Open a new terminal or use your existing one and execute the script:

~/project/gobuster_command.sh

You will see Gobuster's output in the terminal, showing the directories and files it discovers. While Gobuster is running, it's sending requests through ZAP. The scan might take a few moments to complete, depending on the wordlist size and target responsiveness. For example.com, it should be relatively quick as it's a simple target.

/usr/bin/gobuster: line 1: syntax error near unexpected token `newline'
/usr/bin/gobuster: line 1: `#!/bin/bash'

Note: The output above is an example.

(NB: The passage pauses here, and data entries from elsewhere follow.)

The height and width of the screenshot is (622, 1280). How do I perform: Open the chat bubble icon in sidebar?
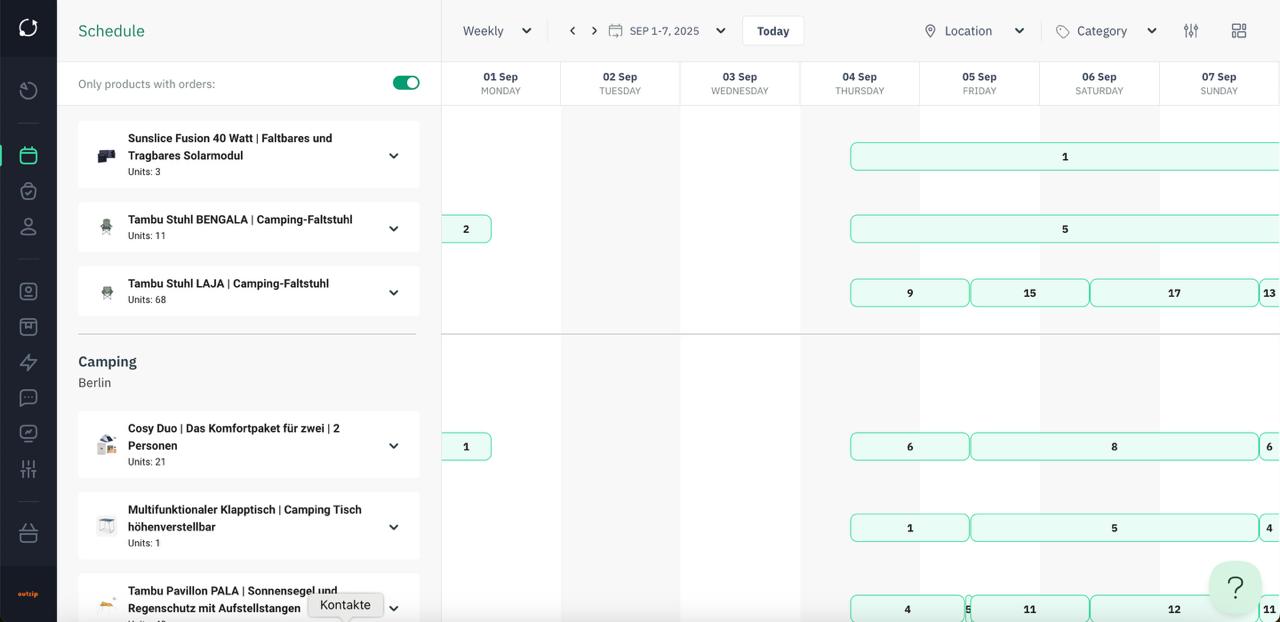point(28,397)
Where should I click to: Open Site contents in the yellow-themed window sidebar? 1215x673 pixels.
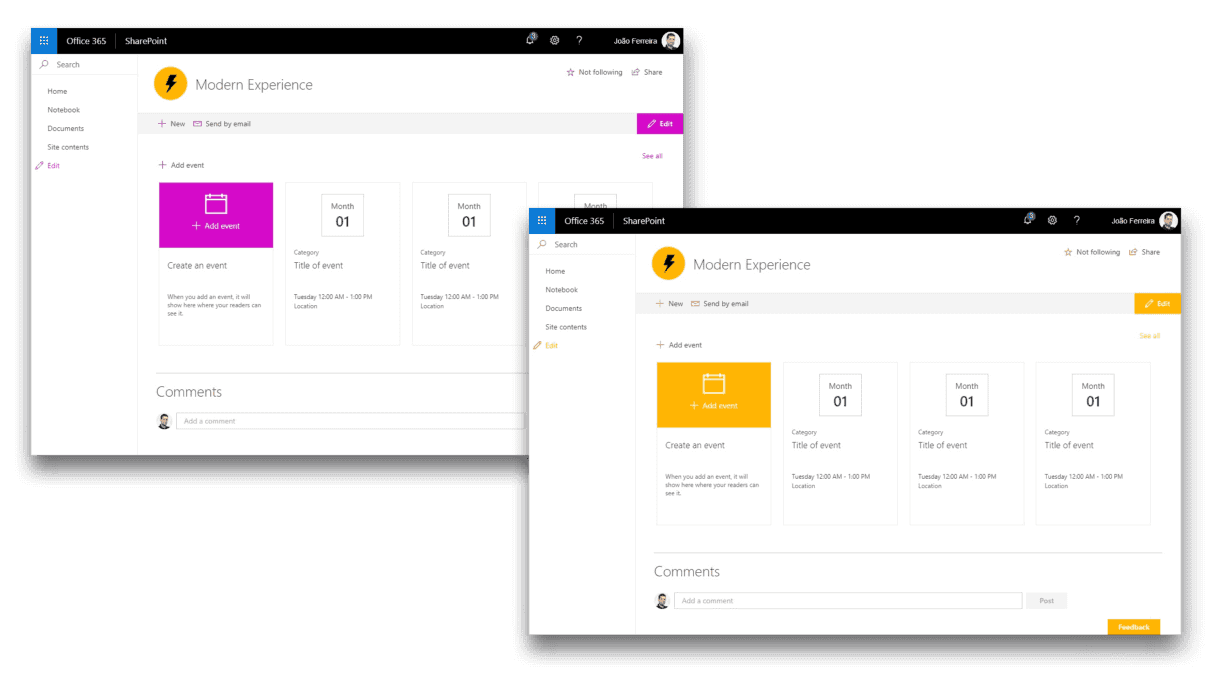(x=566, y=327)

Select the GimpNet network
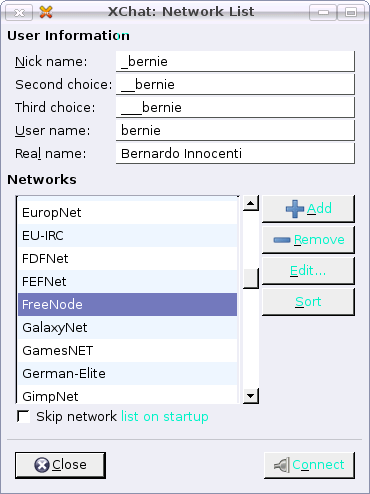(x=127, y=395)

Your actual output might vary slightly.

Observe the Gobuster Traffic in the Proxy's History

In this final step, you will observe the HTTP traffic generated by Gobuster within OWASP ZAP. This is where you can analyze the requests and responses, identify patterns, and potentially discover vulnerabilities.

Switch back to the OWASP ZAP application.

  1. In the left-hand panel, look for the Sites tree. You should see http://example.com listed.
  2. Expand http://example.com and then http. You will see a list of HTTP methods (e.g., GET) and the paths that Gobuster attempted to access (e.g., /, /index.html, /robots.txt, etc.).
  3. Click on any of these entries. In the lower panels, you will see the Request and Response tabs, showing the full HTTP request sent by Gobuster and the corresponding response from the server.

This confirms that Gobuster's traffic was successfully routed through the proxy, allowing for detailed inspection. This capability is essential for advanced web application testing.

Summary

In this lab, you successfully learned how to route Gobuster traffic through a web proxy. You started OWASP ZAP, confirmed its proxy configuration, used the -p flag to direct Gobuster's requests through the proxy, executed a scan, and finally observed the intercepted traffic within ZAP. This skill is fundamental for any web penetration tester, enabling deeper analysis and manipulation of automated tool traffic. By understanding how to proxy your tools, you gain greater control and visibility over your testing process, leading to more effective vulnerability discovery.